Het Hof heeft uitspraak gedaan over de fiscale woonplaats van een wereldburger die niet op een vaste adres woonde en door zijn werk een nomade-achtige bestaan leidde. De materiële omstandigheden, die eerder duidde op een woonplaats in het Verenigd Koninkrijk (VK) waren belangrijker dan de formele omstandigheden die een woonplaats in Nederland wezen.
X stond tot halverwege 2006 ingeschreven in VK, waar zijn familie en zijn vrienden woonden.

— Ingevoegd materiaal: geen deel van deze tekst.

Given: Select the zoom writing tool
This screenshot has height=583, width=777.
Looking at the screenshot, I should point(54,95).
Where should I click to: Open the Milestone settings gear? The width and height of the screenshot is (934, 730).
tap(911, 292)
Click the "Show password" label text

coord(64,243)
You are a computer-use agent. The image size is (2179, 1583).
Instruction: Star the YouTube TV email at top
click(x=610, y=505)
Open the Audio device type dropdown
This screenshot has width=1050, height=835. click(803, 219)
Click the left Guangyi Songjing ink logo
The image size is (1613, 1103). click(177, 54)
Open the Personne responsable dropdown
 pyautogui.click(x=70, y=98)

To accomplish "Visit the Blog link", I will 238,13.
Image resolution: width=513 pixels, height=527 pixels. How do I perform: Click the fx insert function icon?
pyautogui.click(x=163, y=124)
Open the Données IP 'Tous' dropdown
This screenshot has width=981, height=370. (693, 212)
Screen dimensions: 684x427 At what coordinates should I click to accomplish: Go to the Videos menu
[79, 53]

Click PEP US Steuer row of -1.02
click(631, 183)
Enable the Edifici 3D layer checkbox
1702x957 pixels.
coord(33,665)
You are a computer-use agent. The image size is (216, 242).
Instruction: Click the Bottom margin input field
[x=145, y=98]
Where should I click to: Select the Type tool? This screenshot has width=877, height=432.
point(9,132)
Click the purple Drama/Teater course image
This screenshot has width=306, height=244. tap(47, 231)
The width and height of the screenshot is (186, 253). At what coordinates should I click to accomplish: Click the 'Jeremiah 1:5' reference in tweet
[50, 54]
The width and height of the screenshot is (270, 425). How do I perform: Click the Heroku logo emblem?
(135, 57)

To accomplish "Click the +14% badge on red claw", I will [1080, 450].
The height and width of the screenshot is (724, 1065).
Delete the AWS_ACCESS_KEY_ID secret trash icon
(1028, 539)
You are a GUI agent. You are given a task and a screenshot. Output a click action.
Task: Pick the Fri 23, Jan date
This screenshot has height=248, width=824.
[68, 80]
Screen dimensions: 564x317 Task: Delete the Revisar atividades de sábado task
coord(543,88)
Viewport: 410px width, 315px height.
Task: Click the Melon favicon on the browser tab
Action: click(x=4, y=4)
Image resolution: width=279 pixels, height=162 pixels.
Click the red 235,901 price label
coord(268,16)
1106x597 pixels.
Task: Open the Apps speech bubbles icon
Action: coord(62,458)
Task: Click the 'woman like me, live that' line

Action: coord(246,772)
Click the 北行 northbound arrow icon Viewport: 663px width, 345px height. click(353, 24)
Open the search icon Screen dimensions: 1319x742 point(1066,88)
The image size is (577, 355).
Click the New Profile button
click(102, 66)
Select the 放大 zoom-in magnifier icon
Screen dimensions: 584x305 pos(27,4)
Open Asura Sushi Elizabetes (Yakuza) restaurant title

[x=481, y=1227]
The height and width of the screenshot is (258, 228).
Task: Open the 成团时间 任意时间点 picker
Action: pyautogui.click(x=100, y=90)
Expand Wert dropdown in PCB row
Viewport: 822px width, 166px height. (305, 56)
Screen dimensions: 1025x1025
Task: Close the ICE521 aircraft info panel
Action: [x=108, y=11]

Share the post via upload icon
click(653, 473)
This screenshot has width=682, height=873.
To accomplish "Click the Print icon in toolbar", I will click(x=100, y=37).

Daarna stond X tot halverwege 2008 ingeschreven in Nederland waar zijn vriendin was ingeschreven.
Voor zijn werk verbleef X op projectbasis in het buitenland, waarbij steeds sprake was van een minimale verblijfsperiode van zes aaneengesloten weken in verschillende landen in de periode 2008 tot en met 2009. In de Nederlandse aangiften 2008 en 2009 gaf hij alleen het loon aan en verzocht om voorkoming van dubbele belasting.
X stelde dat het centrum van zijn sociale leven in het Vereningd Koninkrijk lag. X had een Britse nationaliteit, verbleef met zijn vader in een huurwoning in VK, werkgever was gevestigd in VK en zijn familie, vrienden en twee kinderen verbleven in VK. Ook sprak X geen Nederlands.
De Rechtbank besliste echter dat X zijn fiscale woonplaats in Nederland had op basis van de inschrijving in de Gemeentelijke Basis Administratie, het bezit van de in Nederland op zijn naam gestelde auto, de aankoop van de eigen woning, het bezit van Nederlandse bankrekeningen en de relatie met de in Nederland wonende vriendin.
De Nederlandse vriendin gaf aan dat zij geen gezamenlijk huishouden voerden. X verbleef in hotels, vakantieparken of gehuurde woningen als hij in Nederland was.
Het Hof geeft aan dat het om de materiele werkelijkheid gaat en niet uitsluitend om formele aanwijzingen, zoals inschrijving in het bevolkingsregister of de nationaliteit van de belastingplichtige. Het Hof concludeerde dat X niet belastingplichtig was in Nederland.